3. Urbanismo depredador: no se tienen en cuenta las necesidades sociales o medioambientales. Todo se rige a través de la lógica cortoplacista del beneficio fácil, lo que lleva a fenómenos como la especulación/gentrificación/daño a zonas verdes periurbanas, contaminación

4. Pérdida de lo local frente a la cultura cosmopolita neoliberal. Barrios con arquitectura particular, culturas y cosmovisiones diferenciadas se ponen en peligro.

5. Negocios locales son posibles víctimas de los hipermercados y grandes superficies que vienen asociadas a los proyectos de urbanismo neoliberal.

5. En general, pérdida de heterogeneidad y diversidad social, cultural y económica. Esta suerte de neoliberalismo urbano amenaza a todas las dimensiones de la vida social de carácter local.

6. Surgimiento de conflictos entre zonas, poca capacidad de diálogo, comprensión y socialización para una posible solución.
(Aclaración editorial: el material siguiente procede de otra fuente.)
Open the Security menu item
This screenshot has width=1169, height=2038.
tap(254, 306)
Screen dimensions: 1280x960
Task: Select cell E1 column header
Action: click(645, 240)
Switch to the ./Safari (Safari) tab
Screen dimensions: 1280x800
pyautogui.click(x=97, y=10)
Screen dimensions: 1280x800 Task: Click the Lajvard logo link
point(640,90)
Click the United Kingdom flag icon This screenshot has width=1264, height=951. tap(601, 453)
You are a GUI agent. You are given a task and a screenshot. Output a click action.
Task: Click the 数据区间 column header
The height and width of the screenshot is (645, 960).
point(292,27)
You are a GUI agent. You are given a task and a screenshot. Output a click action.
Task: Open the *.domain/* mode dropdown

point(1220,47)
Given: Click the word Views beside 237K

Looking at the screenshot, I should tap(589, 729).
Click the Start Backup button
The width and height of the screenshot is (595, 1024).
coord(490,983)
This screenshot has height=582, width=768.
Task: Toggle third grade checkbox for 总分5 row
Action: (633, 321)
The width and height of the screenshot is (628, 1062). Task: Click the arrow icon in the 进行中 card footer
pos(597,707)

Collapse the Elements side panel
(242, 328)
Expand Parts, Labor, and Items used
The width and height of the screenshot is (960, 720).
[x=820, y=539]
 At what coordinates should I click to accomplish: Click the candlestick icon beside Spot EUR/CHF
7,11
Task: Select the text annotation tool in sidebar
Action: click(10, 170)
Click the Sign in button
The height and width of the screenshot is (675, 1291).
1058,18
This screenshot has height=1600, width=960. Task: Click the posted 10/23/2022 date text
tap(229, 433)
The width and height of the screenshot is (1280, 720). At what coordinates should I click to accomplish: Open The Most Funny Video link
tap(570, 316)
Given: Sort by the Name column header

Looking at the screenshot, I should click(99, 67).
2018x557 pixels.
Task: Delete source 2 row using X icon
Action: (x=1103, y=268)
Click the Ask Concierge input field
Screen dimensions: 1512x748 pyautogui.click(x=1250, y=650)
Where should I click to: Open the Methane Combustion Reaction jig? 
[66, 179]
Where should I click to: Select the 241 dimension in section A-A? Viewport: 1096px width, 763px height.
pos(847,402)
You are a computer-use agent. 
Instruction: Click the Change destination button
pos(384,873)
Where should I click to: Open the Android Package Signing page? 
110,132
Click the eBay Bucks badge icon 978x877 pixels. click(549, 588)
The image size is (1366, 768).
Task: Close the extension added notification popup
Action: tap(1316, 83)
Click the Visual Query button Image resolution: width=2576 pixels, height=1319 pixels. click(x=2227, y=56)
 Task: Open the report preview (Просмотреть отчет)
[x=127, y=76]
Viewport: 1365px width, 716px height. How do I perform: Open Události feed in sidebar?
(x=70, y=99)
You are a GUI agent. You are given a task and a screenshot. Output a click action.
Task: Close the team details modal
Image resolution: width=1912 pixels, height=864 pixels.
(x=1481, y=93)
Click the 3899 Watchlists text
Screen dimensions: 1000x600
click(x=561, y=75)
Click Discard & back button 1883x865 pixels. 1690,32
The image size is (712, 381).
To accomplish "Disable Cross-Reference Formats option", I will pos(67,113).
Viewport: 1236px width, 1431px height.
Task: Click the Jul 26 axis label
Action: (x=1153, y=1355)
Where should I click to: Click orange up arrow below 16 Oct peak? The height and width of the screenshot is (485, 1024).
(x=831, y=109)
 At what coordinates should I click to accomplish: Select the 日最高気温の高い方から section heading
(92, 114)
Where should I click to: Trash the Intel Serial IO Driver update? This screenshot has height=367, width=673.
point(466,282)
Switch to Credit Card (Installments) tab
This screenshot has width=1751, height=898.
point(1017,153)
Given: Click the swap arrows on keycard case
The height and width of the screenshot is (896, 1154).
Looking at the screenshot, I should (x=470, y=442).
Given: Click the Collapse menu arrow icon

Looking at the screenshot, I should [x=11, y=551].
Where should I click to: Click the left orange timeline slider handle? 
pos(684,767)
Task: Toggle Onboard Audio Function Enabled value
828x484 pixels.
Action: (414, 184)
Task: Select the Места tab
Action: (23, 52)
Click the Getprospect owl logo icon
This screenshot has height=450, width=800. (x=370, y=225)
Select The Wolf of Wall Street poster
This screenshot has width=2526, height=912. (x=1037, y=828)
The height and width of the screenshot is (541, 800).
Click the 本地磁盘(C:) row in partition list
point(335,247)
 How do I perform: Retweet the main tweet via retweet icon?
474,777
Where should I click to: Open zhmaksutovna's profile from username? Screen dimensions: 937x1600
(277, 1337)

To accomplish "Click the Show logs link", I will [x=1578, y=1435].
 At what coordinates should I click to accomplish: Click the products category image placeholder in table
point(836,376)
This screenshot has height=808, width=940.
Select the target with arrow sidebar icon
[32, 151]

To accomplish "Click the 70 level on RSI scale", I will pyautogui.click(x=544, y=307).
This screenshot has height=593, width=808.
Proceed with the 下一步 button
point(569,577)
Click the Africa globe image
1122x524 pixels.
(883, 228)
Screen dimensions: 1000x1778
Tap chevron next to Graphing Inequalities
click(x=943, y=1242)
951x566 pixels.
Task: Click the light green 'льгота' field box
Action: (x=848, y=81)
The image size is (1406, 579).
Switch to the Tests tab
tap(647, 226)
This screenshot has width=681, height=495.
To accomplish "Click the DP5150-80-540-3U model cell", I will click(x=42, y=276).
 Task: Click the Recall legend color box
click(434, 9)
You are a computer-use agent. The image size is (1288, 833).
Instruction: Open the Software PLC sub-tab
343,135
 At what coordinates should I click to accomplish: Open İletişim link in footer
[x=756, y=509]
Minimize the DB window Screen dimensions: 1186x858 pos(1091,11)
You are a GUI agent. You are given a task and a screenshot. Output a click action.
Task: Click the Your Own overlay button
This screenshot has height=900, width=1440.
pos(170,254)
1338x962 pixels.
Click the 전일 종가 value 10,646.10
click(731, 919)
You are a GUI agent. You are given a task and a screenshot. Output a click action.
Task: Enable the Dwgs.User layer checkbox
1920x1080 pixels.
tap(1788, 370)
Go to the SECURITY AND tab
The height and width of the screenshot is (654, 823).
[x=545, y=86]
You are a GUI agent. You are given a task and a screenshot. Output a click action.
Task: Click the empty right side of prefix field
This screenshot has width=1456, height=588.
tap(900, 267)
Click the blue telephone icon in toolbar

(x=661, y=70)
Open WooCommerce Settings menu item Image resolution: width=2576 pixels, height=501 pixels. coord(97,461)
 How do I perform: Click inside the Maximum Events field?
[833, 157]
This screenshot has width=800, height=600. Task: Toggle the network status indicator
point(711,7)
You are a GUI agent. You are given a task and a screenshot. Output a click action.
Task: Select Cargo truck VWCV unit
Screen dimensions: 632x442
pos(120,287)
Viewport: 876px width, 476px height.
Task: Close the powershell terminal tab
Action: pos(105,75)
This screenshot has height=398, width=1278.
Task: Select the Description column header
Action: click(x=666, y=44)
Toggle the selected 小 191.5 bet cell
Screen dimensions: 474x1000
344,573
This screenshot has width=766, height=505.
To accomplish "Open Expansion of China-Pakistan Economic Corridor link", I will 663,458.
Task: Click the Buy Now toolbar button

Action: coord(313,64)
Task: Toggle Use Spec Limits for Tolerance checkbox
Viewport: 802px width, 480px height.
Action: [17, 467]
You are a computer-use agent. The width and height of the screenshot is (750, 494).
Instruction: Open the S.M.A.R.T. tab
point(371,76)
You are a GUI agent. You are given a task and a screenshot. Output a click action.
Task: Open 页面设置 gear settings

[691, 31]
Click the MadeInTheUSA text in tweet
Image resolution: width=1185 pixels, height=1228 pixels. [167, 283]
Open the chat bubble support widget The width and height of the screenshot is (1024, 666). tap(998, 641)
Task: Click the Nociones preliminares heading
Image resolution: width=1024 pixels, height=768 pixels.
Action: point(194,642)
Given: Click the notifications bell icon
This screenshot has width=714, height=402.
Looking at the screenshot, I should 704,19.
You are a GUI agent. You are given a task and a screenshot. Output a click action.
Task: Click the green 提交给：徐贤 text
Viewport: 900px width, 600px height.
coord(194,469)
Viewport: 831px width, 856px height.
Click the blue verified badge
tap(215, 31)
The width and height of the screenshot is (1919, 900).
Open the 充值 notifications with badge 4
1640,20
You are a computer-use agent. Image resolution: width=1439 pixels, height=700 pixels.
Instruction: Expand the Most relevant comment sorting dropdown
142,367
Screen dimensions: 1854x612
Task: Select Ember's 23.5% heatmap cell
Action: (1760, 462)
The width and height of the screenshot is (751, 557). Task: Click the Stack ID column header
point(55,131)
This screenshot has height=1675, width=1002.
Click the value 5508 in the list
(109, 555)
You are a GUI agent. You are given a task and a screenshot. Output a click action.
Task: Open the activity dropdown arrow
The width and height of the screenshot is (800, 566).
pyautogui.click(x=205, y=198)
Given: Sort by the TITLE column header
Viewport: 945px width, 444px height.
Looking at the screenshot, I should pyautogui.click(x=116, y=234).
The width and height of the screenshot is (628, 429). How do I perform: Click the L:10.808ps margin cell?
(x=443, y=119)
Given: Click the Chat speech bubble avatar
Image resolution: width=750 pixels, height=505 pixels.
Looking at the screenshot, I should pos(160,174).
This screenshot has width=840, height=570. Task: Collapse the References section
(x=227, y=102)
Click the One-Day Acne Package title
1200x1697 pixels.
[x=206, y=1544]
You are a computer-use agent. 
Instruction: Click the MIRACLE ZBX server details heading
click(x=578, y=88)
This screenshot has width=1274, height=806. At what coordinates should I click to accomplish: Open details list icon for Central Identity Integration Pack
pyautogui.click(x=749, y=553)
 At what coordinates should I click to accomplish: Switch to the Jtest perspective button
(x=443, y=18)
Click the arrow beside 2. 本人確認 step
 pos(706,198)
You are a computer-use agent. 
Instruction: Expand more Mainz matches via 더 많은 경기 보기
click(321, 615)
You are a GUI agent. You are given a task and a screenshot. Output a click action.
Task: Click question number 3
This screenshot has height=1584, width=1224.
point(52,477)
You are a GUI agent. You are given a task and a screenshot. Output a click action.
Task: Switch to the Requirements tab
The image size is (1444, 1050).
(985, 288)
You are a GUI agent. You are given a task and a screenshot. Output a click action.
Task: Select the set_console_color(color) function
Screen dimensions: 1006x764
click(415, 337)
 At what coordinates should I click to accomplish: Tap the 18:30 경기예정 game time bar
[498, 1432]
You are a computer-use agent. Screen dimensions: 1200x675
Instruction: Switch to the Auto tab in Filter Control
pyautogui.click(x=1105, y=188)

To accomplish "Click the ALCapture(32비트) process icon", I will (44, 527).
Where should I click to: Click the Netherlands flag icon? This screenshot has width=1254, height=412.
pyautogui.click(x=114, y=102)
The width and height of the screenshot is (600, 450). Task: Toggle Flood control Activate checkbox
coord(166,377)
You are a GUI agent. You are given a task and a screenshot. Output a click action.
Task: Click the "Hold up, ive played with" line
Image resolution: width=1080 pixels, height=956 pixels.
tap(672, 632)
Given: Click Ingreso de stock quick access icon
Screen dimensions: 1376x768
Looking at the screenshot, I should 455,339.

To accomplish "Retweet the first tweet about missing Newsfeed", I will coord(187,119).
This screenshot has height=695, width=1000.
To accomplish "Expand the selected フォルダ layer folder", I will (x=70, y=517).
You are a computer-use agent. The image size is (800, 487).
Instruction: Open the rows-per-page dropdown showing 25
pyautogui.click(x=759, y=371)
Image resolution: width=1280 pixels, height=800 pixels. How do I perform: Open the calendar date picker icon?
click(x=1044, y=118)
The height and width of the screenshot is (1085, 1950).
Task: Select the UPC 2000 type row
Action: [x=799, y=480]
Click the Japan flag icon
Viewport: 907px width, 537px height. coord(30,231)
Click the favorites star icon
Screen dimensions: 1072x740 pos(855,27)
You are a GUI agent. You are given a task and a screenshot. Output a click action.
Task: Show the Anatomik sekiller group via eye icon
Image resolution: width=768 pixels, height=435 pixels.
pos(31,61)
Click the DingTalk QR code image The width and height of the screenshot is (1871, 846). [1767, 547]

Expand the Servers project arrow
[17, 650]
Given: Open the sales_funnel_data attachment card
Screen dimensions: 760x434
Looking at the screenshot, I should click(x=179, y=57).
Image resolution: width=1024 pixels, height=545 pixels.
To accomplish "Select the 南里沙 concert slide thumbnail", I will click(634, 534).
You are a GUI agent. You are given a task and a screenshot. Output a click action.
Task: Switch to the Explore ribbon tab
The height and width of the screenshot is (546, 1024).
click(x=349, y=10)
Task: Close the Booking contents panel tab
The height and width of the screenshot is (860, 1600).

En este sentido, aumenta la aporofobia, el clasismo y la confrontación en función de las zonas urbanas.

7. Empeoramiento de la vida comunitaria, resultado de todo lo anterior.

En definitiva, es fundamental intentar comprender y explicar los conceptos expuestos, sobre todo con la intención de desmontar a la ultraderecha y sus discursos criminalizadores, unos discursos que ignoran los consensos académicos sobre los procesos urbanos y van enfocados en avivar los problemas de convivencia y confrontación, siendo este un motivo de gran peso para que se deban dejar Al Descubierto.

La tendencia a retirarse de los espacios públicos hacia islas de uniformidad se convierte, con el tiempo, en el mayor obstáculo a la convivencia con la diferencia, porque hace que las aptitudes para el diálogo y la negociación languidezcan y se acaben perdiendo. La exposición a la diferencia es la que, con el tiempo, se convierte en el factor principal de una convivencia feliz, porque hace que, en ese caso, sean las raíces urbanas del miedo las que se consuman y se sequen.